La seule technique d'utilisation du tissu ovarien conservé qui a permis la naissance d'enfants est la greffe du cortex ovarien. Malheureusement, toutes les femmes ne peuvent pas accéder à cette technique, notamment celles qui ont eu des leucémies, parce qu'il existe un risque de présence de cellules leucémiques à l'intérieur des tissus germinaux, donc un risque de réintroduire la maladie lors de la greffe. Notre fichier GRECOT montre que 40 % des femmes qui ont une pathologie hématologique et qui bénéficient d'une conservation d'ovaires ont une leucémie. Il y a donc un vrai enjeu pour les patientes. La problématique est la même pour le petit garçon au regard des greffes de tissu testiculaire. Dans notre fichier GRECOT, 51 % des patients à qui nous faisons une conservation de tissu testiculaire présentent une leucémie.
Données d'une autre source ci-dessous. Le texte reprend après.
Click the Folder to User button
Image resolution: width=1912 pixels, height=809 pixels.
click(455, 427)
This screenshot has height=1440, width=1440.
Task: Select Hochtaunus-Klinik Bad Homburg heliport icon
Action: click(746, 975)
Il est absolument impératif d'étendre le champ d'utilisation des tissus germinaux. Les objectifs sont multiples : permettre à plus de patientes d'accéder à la greffe d'ovaires, notamment par l'étude de la maladie résiduelle à l'intérieur des fragments d'ovaire ; mettre en place d'autres techniques comme la croissance de follicules ovariens in vitro – les « ovaires artificiels » – pour s'affranchir du risque de réintroduction de la maladie lors d'une greffe de tissu ; mettre au point de même des spermatogénèses in vitro, etc. Pour explorer ces pistes de recherche, il faut disposer de tissus germinaux. C'est extrêmement compliqué à obtenir chez des patients vivants. Il nous paraîtrait vraiment important de pouvoir utiliser les tissus germinaux de patients décédés. Le protocole de recherche qui nous a permis de congeler du tissu ovarien a été mis au point à Limoges. À l'époque, le comité consultatif de protection des personnes dans la recherche biomédicale (CCPPRB) de Limoges avait demandé à ce que les consentements incluent un chapitre disant : « si vous n'avez plus besoin de votre tissu germinal ou en cas de décès, souhaitez-vous qu'il soit utilisé pour la recherche ou que la conservation soit arrêtée ? ». La majorité des patientes adultes et des parents autorisaient l'utilisation de ce tissu germinal pour la recherche en cas de décès. Mais la loi nous empêche d'utiliser ces tissus et, en quelque sorte, de respecter la volonté des patients : l'article L. 1211-2 du code de santé publique dit que toute utilisation des tissus ou cellules germinaux à des fins autres que celles du prélèvement initial – c'est-à-dire la préservation de fertilité – est interdite en cas de décès de l'intéressé.

Nous comprenons de l'article 22 qu'il ouvre la possibilité de faire de la recherche sur les gamètes, mais pas sur les tissus germinaux. Nous sommes ici aujourd'hui, principalement, pour voir s'il est possible de faire évoluer ce point.